**** EXTRACTED DATA
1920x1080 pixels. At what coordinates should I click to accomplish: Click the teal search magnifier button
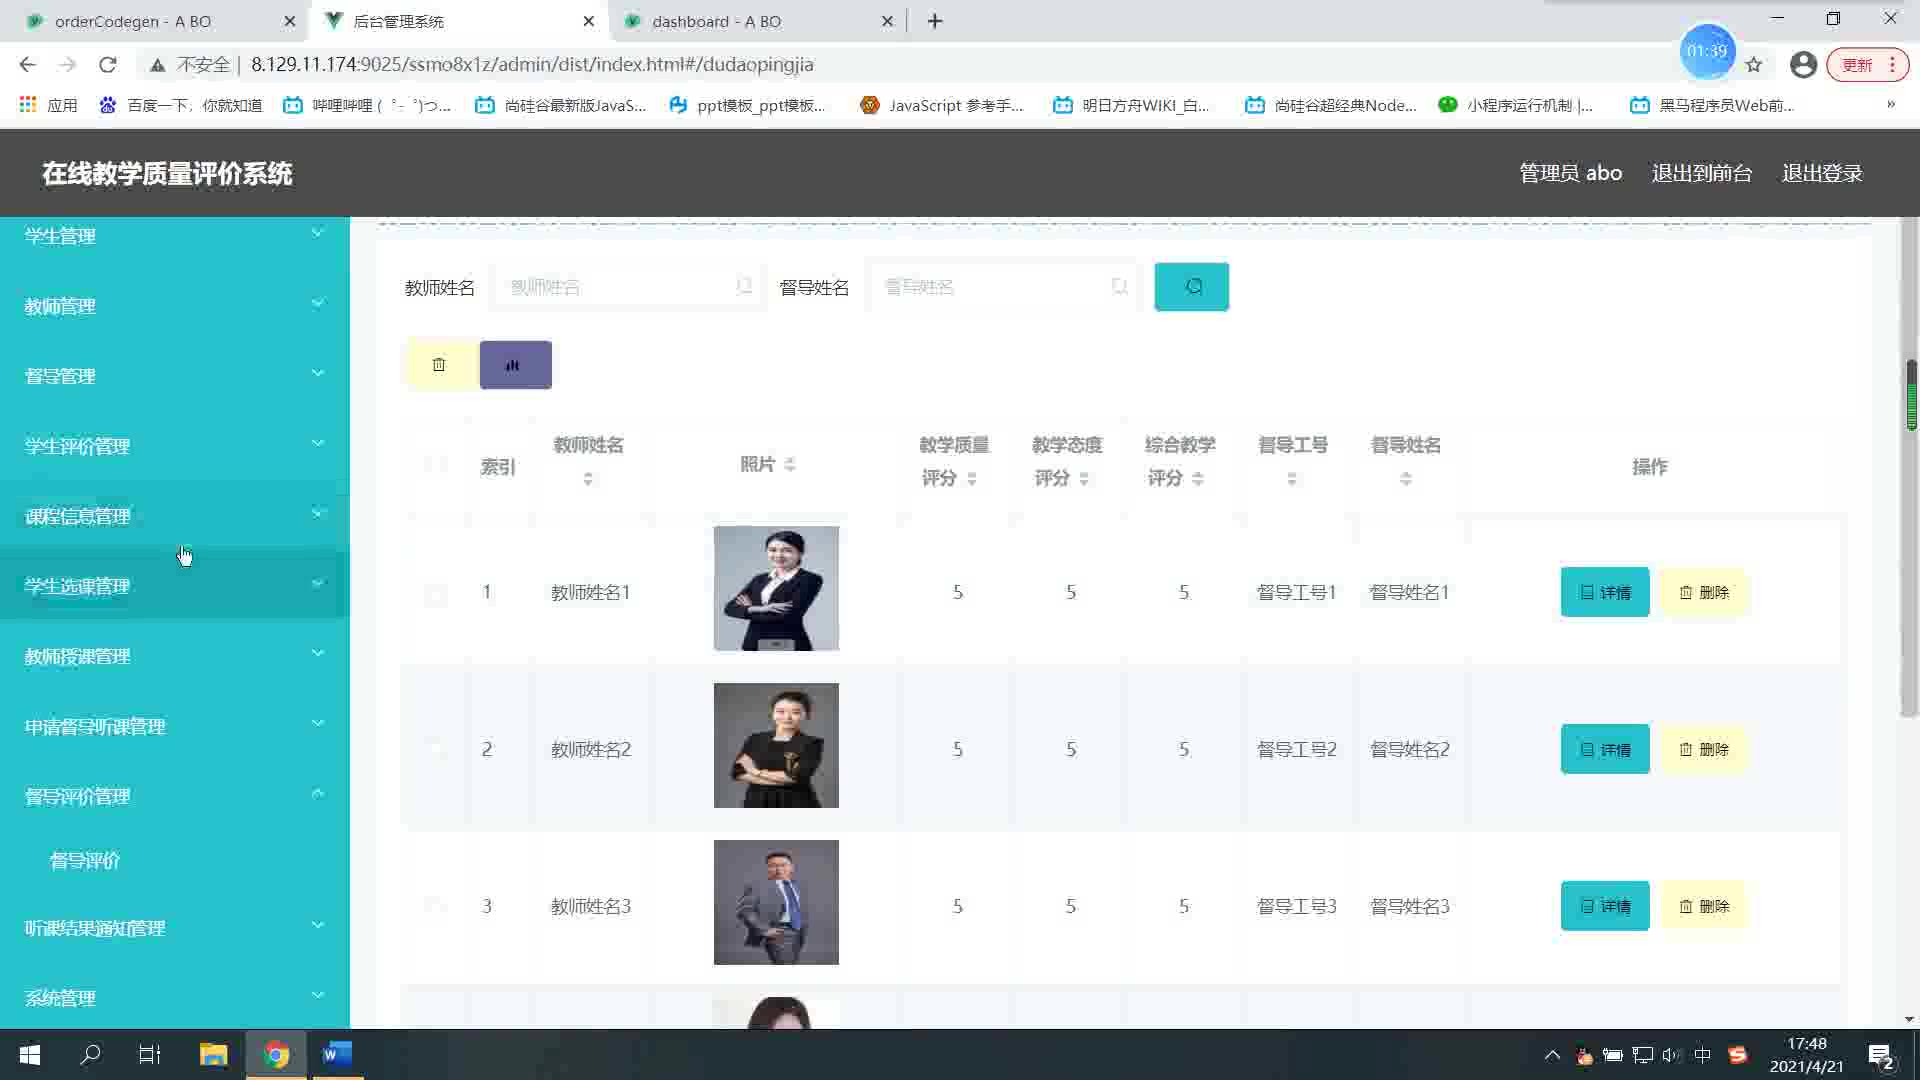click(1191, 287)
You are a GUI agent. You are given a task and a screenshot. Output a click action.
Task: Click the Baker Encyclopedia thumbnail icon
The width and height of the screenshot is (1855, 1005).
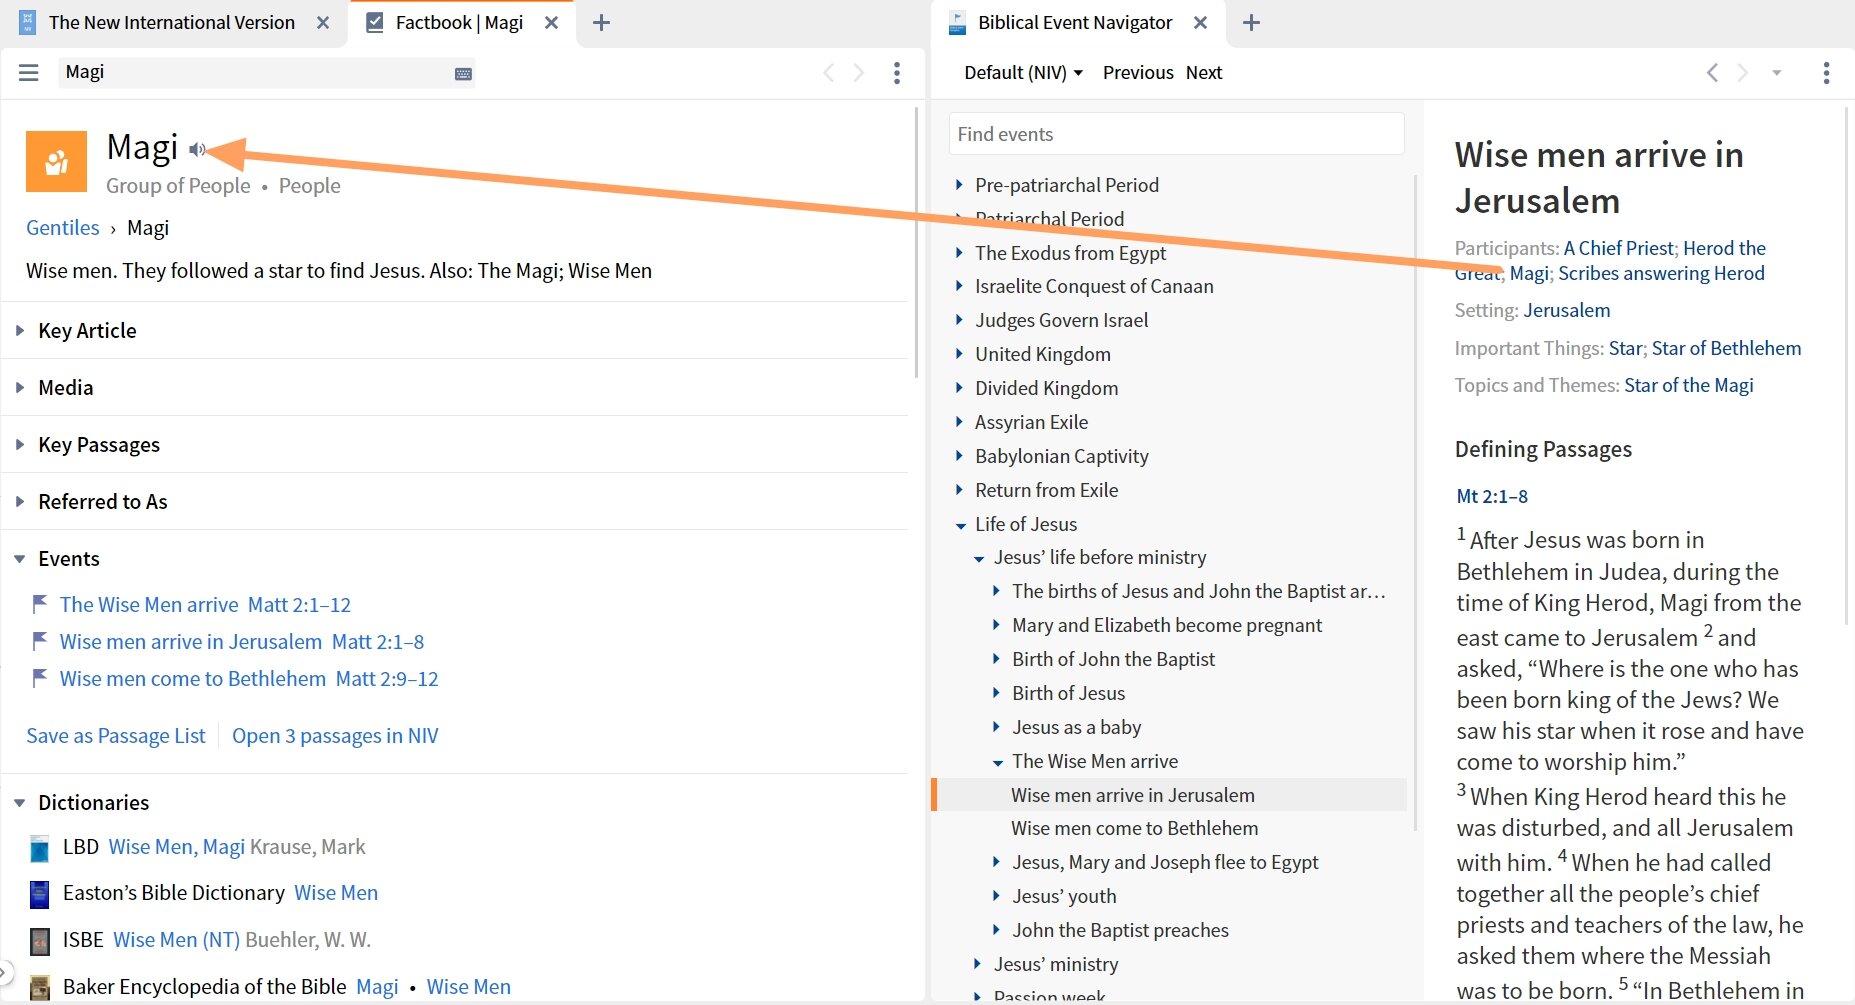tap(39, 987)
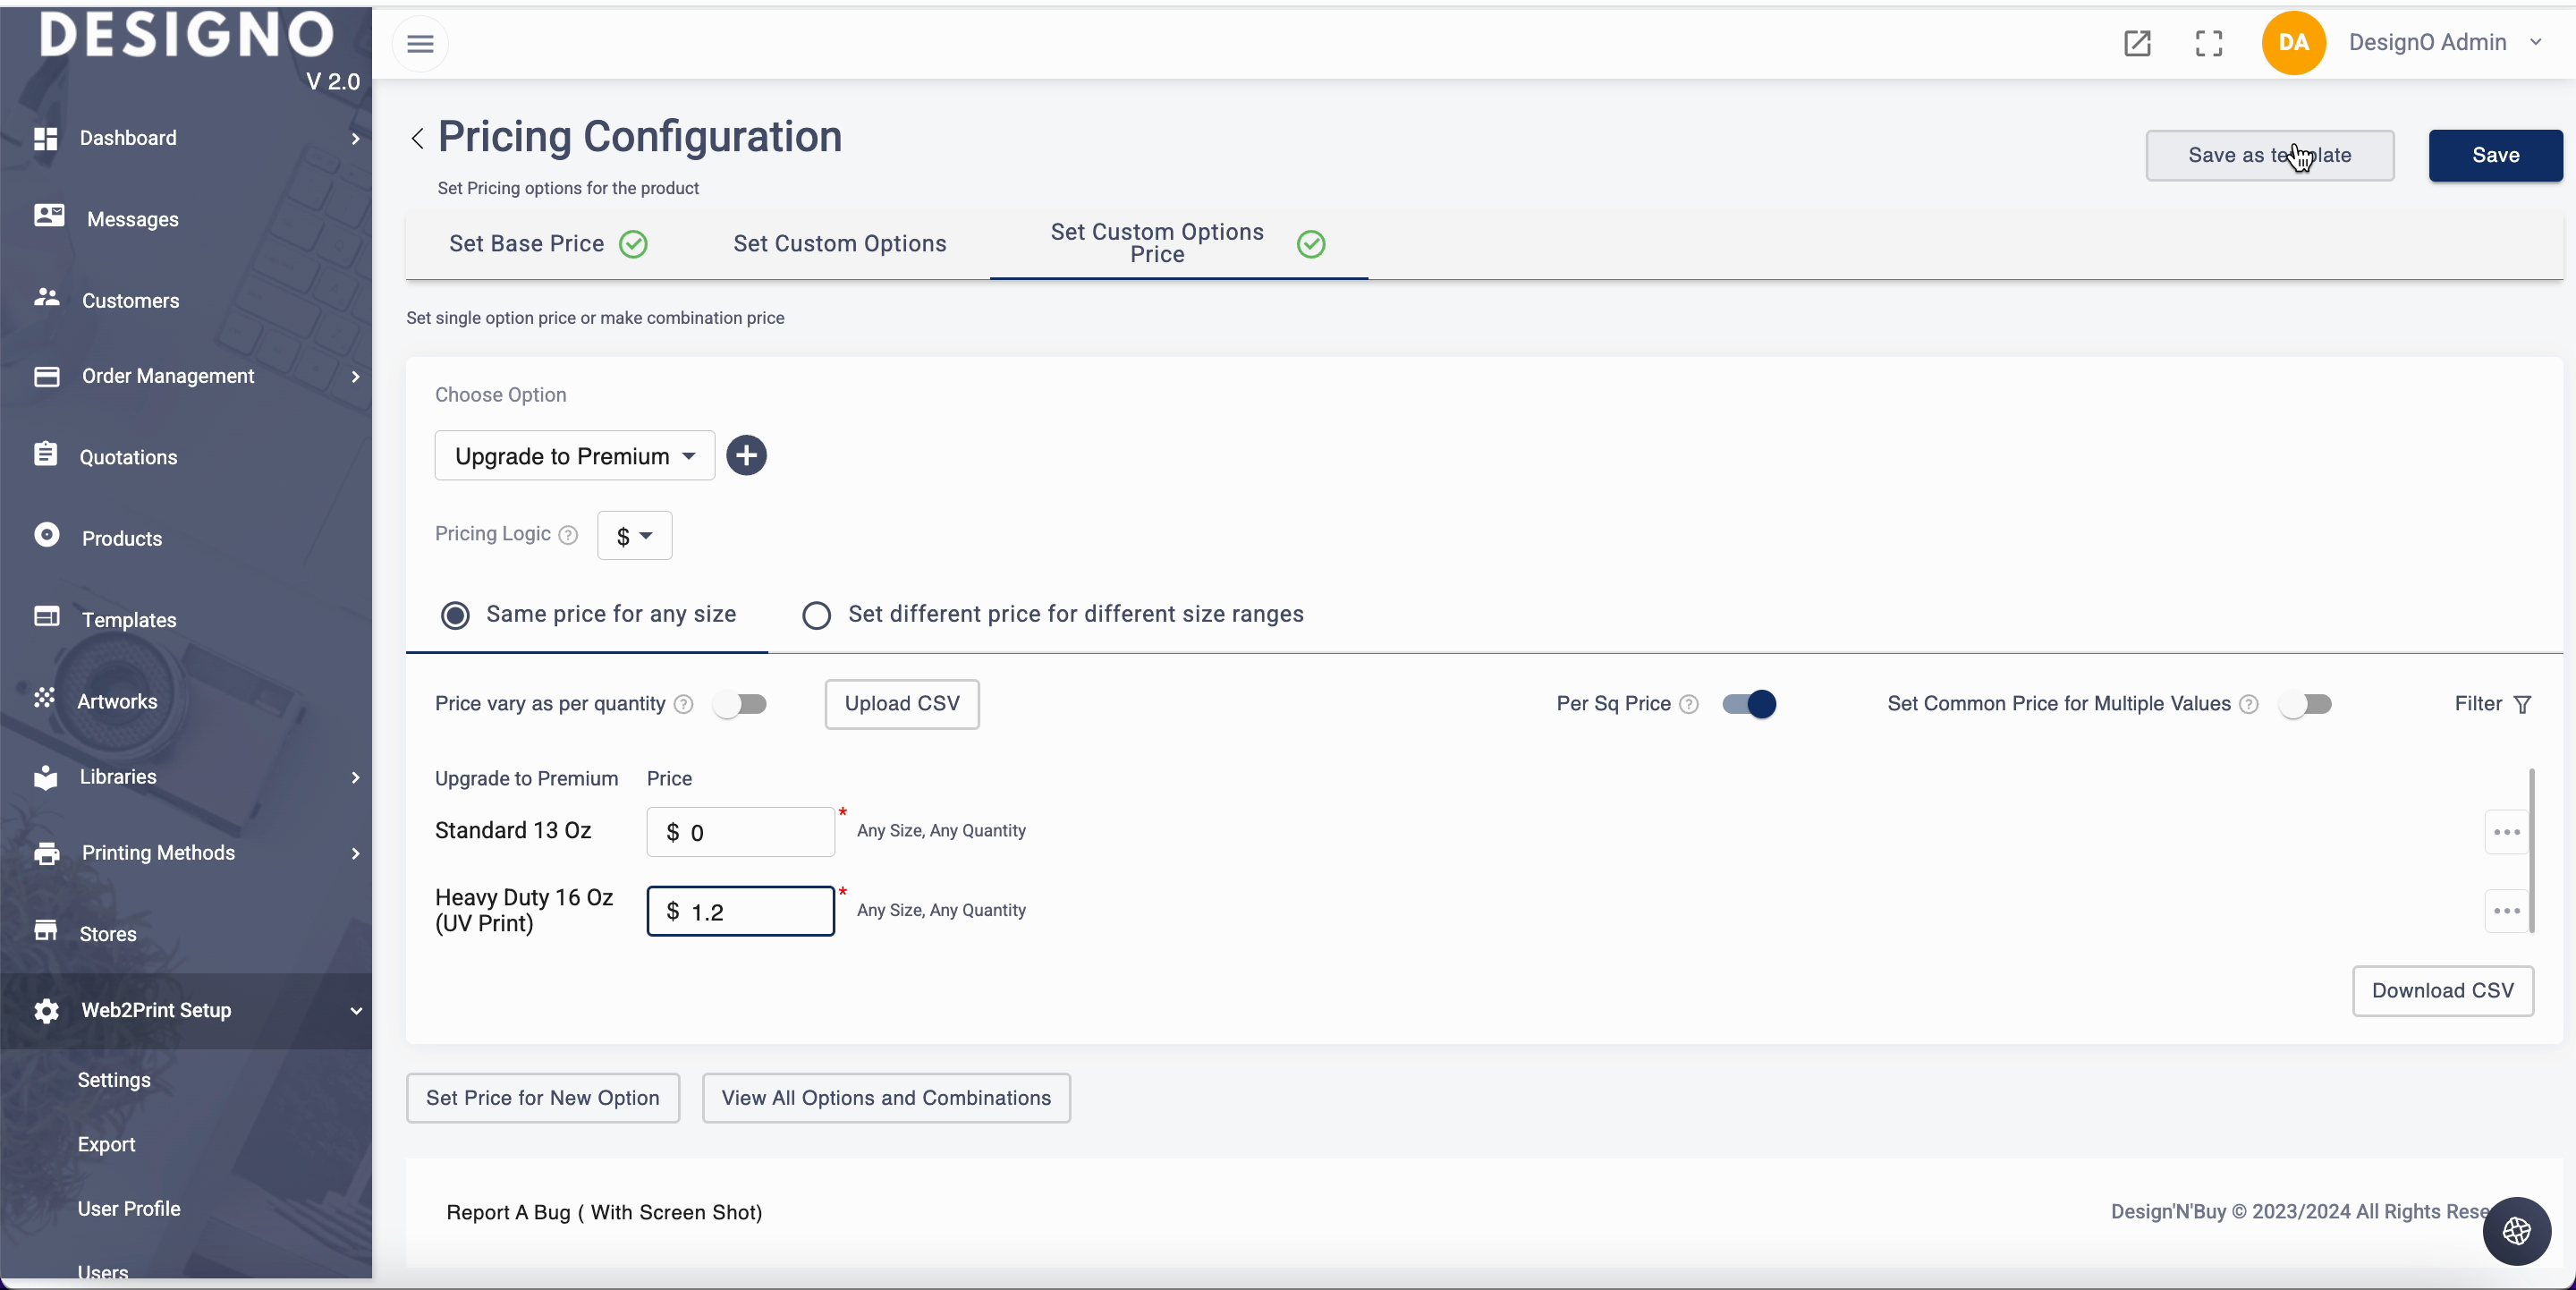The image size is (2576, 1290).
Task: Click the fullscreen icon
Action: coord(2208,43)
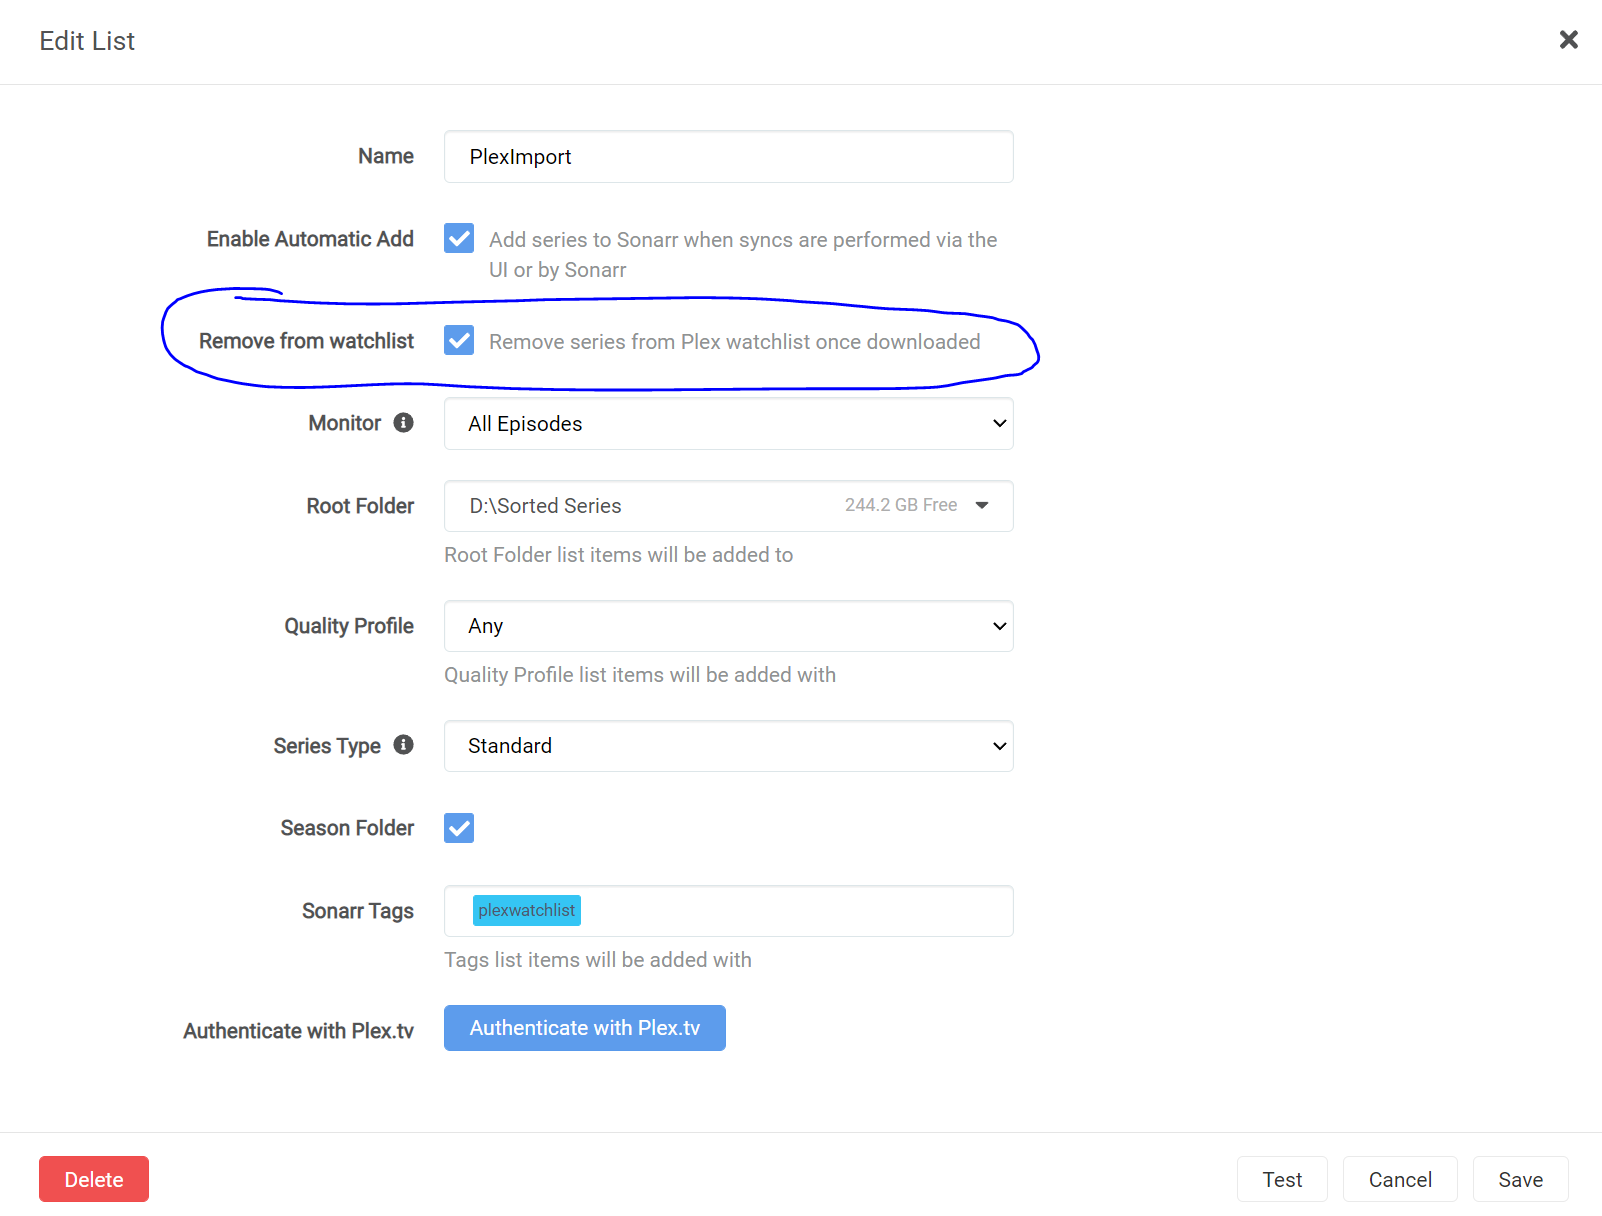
********
- TASK DIRECTIONS:
Repeat the listing above exactly from its first line to the line containing "Task: Click the Baker", both included, and omit the pictures.

- OUTPUT FOR THIS TASK:
1920x1080 pixels. At what coordinates should I click to accomplish: Click the teal search magnifier button
click(1191, 287)
You are a GUI agent. You are given a task and a screenshot. Output a click action.
Task: Click the Baker Encyclopedia thumbnail icon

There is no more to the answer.